On January 10, 2006, the PMO received two letters from two different departments making competing claims on Manmohan Singh. One, addressed to Singh’s principal secretary TK Nair, came from the planning commission; the other, from the telecom ministry, was addressed to Jawed Usmani, joint secretary in the PMO.

Acting on the “in-principle” approval of the PM to constitute a GoM on spectrum, both departments had pushed in their “terms of reference.”

The commission wanted 11 issues to be examined under four broad subheads. Key to this was to “suggest a spectrum pricing policy” and the possibility of creation of a “Spectrum Relocation Fund”.

The telecom ministry wanted more diluted terms of reference with just four issues that took a cursory glance at the existing policies and would allow the ministry to continue doing exactly what it felt like doing.
   
Several letters and internal documents in DNA’s possession clearly establish that this would be the PM’s call. He would be the final arbitrator of the competing claims. For instance a letter dated January 11, 2006, from then telecom minister Dayanidhi Maran to the PM clearly records that Singh had “approved the GoM for looking into the entire gamut of issues relating to spectrum availability”. Both the letters from the Planning Commission and the telecom ministry sent to the PMO a day earlier also establish beyond doubt that it would be Singh’s decision.

It is a fact that the final ToR that emerged on December 7, kept spectrum pricing out and was the watered down version that Maran successfully lobbied for. Now a bunch of internal file noting made by Pulok Chatterji, considered close to UPA chairperson Sonia Gandhi and the then additional secretary in the PMO, confirm that price for 2G spectrum would be kept low. “Although spectrum is scarce and therefore must be assigned a value, its pricing must not be so inflated as to make it financially unsustainable for the operators and subscribers.” He argued on January 6, 2008, just days before the allocation of spectrum.

These actions, in light of the CBI’s charge sheet against former telecom minister A Raja and his aides, who are all in jail, raise an even more disturbing question: Why was the PM, his principal secretary TK Nair and Chatterji not questioned as material witnesses during the investigations?

Former IPS officer and constitutional expert, Dr Ashok Dhamija, who is currently practising in the Supreme Court, told DNA, “It appears that the subsequent allotment of spectrum by Raja may not be directly linked to the aforesaid action of the PM. However, allowing the telecom ministry to single-handedly deal with the pricing of the spectrum instead of it being decided by the GoM, as initially contemplated, facilitated the subsequent wrongful actions of the telecom ministry.”

According to him any decision that contravenes the Transaction of Business rules is patently illegal.
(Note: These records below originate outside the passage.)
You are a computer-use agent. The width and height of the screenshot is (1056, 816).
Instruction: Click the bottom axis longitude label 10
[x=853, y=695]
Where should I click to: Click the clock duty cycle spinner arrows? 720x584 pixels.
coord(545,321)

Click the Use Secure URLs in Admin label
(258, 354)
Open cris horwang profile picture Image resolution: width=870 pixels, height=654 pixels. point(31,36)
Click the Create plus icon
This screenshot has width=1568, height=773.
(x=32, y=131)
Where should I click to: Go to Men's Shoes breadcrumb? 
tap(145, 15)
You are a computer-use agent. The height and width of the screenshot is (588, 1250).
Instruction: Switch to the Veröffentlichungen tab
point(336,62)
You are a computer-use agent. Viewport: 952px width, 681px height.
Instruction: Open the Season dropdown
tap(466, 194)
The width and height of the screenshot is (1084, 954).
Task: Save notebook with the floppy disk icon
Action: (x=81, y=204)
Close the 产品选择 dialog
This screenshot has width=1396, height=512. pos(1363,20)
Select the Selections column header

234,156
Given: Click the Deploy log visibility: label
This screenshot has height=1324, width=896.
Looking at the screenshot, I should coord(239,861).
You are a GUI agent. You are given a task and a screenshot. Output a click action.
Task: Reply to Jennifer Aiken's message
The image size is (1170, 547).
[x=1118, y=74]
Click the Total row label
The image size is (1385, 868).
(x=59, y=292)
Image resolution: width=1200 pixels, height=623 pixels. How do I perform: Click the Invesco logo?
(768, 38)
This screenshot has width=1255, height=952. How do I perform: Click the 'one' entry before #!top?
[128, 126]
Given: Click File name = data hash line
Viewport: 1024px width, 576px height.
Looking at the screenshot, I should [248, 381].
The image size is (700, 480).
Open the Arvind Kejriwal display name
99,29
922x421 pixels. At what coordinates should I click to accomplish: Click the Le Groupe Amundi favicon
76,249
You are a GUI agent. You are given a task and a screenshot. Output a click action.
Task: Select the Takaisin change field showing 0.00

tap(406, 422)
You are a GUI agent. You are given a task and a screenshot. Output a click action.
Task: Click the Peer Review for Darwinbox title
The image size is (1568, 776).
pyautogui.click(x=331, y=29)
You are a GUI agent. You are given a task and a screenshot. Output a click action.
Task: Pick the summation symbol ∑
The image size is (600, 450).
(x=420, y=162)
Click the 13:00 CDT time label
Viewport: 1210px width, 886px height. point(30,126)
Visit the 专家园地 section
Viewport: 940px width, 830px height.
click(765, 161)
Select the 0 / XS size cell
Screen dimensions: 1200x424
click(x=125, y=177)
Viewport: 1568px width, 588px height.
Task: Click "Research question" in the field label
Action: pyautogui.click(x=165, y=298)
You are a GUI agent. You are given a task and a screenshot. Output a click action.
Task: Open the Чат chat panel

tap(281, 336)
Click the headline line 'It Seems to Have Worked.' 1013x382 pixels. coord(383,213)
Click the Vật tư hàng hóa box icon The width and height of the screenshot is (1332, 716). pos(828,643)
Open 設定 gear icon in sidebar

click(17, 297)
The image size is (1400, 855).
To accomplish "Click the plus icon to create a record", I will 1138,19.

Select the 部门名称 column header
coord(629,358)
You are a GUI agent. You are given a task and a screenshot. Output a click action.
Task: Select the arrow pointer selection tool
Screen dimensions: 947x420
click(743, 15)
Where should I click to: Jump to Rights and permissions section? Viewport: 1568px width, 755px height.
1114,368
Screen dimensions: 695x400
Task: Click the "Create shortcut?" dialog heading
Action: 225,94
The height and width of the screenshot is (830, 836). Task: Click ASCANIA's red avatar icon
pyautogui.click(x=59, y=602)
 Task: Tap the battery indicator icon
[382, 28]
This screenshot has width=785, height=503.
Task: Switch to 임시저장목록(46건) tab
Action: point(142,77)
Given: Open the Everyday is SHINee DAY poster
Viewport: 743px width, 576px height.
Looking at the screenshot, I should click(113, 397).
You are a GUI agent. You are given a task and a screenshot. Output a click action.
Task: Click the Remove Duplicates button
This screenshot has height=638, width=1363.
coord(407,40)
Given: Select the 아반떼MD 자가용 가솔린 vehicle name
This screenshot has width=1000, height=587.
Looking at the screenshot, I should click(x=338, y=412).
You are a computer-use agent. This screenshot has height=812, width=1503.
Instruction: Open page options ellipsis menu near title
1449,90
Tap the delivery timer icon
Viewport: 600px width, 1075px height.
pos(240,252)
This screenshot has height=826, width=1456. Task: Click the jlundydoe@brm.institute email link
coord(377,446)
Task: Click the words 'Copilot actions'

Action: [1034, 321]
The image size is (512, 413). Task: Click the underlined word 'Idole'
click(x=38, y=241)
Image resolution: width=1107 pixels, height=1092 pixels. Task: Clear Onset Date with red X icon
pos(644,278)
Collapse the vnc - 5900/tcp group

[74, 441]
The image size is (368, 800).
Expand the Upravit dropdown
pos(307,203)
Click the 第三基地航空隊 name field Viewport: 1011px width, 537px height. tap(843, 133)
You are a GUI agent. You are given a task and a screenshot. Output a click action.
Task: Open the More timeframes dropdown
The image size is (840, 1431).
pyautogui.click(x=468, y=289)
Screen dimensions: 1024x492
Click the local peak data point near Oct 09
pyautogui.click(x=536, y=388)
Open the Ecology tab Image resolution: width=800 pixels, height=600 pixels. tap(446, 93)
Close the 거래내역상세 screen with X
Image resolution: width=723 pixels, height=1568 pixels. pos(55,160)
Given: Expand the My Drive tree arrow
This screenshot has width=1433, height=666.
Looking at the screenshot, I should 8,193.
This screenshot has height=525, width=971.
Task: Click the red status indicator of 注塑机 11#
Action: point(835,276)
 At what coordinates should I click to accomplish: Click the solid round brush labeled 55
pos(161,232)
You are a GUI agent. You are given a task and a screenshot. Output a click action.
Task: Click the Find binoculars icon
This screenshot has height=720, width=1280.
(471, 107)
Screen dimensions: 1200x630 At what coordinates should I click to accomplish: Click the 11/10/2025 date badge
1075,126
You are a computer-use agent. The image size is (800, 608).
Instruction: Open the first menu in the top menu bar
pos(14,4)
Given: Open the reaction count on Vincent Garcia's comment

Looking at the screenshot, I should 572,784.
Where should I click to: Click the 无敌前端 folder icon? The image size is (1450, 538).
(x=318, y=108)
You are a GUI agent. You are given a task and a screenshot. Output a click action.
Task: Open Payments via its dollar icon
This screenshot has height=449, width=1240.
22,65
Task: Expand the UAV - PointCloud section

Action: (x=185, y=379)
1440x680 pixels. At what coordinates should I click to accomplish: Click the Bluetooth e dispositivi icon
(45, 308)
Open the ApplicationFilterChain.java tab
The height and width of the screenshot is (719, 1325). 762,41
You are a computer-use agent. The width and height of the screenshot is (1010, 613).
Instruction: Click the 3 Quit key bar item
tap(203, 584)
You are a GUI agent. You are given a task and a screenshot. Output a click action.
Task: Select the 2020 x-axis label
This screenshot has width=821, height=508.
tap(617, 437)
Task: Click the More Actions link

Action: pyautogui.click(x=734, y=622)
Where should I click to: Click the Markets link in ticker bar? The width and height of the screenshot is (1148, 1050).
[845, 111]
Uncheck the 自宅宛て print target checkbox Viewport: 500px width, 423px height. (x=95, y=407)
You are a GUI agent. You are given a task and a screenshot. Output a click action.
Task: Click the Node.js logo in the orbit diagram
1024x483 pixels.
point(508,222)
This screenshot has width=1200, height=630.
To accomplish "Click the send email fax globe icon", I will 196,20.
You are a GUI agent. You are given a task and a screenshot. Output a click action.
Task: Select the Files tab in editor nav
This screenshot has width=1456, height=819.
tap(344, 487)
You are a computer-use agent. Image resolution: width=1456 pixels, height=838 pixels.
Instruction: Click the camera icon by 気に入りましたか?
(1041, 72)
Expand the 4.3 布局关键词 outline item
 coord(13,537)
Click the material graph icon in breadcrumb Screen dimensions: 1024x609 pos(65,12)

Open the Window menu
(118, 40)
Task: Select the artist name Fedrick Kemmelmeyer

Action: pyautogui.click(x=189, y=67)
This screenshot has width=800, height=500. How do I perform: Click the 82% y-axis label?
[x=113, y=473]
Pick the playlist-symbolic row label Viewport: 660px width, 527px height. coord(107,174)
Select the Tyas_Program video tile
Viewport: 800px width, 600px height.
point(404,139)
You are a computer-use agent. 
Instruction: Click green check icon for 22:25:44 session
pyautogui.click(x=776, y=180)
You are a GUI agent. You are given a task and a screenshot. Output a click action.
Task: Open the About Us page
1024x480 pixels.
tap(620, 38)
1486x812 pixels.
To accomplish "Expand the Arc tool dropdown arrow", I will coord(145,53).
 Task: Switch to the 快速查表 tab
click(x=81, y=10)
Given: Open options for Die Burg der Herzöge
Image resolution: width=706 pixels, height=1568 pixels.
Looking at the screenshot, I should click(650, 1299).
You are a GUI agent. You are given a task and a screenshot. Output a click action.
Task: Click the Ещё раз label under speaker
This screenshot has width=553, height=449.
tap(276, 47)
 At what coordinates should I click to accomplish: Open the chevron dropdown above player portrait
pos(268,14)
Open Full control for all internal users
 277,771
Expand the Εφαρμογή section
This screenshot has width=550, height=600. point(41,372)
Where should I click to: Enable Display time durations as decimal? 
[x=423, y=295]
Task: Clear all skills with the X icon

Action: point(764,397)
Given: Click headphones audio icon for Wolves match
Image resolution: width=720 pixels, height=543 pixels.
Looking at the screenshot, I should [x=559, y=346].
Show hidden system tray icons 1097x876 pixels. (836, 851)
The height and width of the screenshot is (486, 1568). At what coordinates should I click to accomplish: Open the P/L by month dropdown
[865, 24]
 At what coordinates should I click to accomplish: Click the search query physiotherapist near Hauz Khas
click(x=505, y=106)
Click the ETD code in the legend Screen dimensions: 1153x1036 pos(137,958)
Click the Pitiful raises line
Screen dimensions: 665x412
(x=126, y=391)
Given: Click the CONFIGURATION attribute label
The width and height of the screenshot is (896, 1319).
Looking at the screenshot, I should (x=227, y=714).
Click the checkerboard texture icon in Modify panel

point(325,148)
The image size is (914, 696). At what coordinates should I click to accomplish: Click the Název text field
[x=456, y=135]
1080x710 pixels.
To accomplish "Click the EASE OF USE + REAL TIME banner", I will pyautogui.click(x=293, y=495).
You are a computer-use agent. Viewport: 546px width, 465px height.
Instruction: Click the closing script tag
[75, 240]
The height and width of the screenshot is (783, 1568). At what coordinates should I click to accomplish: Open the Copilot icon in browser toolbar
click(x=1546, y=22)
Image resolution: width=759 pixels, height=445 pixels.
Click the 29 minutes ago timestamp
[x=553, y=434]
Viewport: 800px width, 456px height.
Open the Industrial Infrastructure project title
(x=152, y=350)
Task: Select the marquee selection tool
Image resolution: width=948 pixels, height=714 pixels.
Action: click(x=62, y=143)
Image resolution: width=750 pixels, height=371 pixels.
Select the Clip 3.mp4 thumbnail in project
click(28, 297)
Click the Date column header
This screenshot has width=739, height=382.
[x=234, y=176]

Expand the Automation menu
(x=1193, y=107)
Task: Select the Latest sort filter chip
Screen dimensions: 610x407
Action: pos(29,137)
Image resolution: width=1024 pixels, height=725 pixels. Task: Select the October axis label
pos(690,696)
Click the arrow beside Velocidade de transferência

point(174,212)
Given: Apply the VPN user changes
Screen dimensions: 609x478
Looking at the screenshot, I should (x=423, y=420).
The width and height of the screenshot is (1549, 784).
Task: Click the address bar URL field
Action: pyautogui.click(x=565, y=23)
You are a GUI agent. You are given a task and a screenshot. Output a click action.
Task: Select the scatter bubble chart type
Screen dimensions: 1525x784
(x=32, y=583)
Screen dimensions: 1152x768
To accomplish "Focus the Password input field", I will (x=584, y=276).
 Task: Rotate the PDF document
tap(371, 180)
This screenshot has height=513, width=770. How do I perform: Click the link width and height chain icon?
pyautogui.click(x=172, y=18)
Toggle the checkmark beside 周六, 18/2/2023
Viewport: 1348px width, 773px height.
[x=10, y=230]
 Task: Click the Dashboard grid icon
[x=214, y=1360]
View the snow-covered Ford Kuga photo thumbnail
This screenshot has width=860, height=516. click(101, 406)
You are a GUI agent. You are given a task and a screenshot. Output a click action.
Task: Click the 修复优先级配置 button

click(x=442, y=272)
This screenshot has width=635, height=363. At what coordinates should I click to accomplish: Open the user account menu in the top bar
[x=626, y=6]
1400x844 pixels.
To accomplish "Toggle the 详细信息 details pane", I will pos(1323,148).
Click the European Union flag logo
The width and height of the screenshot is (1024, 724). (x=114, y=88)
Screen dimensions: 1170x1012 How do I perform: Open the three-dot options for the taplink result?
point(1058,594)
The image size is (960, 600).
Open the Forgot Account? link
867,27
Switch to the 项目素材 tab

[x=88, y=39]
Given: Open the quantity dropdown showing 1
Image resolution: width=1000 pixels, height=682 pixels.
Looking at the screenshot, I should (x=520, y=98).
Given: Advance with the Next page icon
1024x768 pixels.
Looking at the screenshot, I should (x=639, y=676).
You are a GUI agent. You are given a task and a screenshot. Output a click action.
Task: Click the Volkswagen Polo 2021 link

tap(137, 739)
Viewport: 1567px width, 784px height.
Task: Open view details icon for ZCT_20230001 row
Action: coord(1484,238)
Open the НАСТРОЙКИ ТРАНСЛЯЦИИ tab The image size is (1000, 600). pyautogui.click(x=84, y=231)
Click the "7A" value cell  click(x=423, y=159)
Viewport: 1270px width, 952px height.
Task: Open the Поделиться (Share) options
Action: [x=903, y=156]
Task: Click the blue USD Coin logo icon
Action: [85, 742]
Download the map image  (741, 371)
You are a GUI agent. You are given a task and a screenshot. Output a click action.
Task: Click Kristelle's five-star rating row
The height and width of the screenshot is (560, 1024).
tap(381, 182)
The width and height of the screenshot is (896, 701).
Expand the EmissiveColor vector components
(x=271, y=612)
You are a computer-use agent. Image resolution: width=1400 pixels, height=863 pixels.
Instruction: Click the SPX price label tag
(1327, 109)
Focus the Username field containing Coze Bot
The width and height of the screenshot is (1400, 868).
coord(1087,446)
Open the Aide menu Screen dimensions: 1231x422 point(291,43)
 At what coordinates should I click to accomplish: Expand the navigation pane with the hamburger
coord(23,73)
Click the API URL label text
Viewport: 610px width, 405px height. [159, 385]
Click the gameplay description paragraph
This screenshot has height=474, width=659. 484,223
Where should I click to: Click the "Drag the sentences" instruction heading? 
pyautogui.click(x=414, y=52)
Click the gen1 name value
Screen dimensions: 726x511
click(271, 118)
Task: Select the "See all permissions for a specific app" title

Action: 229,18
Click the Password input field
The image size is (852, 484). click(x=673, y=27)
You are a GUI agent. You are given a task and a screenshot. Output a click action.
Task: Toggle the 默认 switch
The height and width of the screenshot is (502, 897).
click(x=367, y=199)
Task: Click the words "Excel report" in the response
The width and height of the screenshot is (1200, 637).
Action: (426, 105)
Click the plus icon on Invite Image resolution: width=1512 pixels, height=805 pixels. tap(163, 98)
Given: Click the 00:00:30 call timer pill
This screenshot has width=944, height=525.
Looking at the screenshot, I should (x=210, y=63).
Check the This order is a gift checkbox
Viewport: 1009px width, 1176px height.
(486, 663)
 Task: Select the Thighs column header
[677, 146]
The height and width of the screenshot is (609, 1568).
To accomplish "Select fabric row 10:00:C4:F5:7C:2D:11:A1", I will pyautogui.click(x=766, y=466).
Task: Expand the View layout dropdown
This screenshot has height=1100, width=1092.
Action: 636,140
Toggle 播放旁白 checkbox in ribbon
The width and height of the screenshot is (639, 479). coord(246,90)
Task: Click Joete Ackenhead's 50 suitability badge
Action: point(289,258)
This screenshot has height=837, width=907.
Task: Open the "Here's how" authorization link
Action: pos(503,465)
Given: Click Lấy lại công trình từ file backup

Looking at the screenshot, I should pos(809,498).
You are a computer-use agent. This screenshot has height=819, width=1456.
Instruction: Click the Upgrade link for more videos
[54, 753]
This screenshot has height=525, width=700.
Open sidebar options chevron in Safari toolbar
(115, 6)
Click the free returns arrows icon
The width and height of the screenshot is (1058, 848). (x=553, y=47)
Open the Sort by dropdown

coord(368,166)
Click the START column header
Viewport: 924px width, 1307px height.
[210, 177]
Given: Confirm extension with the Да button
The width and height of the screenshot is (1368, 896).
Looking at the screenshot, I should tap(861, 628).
He also pointed out that the apex court has already directed the CBI to “conduct the investigation without being influenced by any functionary, agency or instrumentality of the state and irrespective of the position, rank or status of the person to be investigated/probed”. Therefore, according to him, “in any case it is necessary to examine the prime minister at least as a witness”.

Incidentally, this has been the consistent demand of opposition parties such as the BJP and those from the Left, that the PM must be questioned by the investigating agency. Prakash Jawadekar of the BJP told DNA that the PM’s role is “no longer one of whether he didn’t know or failed to act or show leadership. Now, it is a case of complicity and he must be investigated. A failure to do so will prevent the truth from coming out.” That might yet be.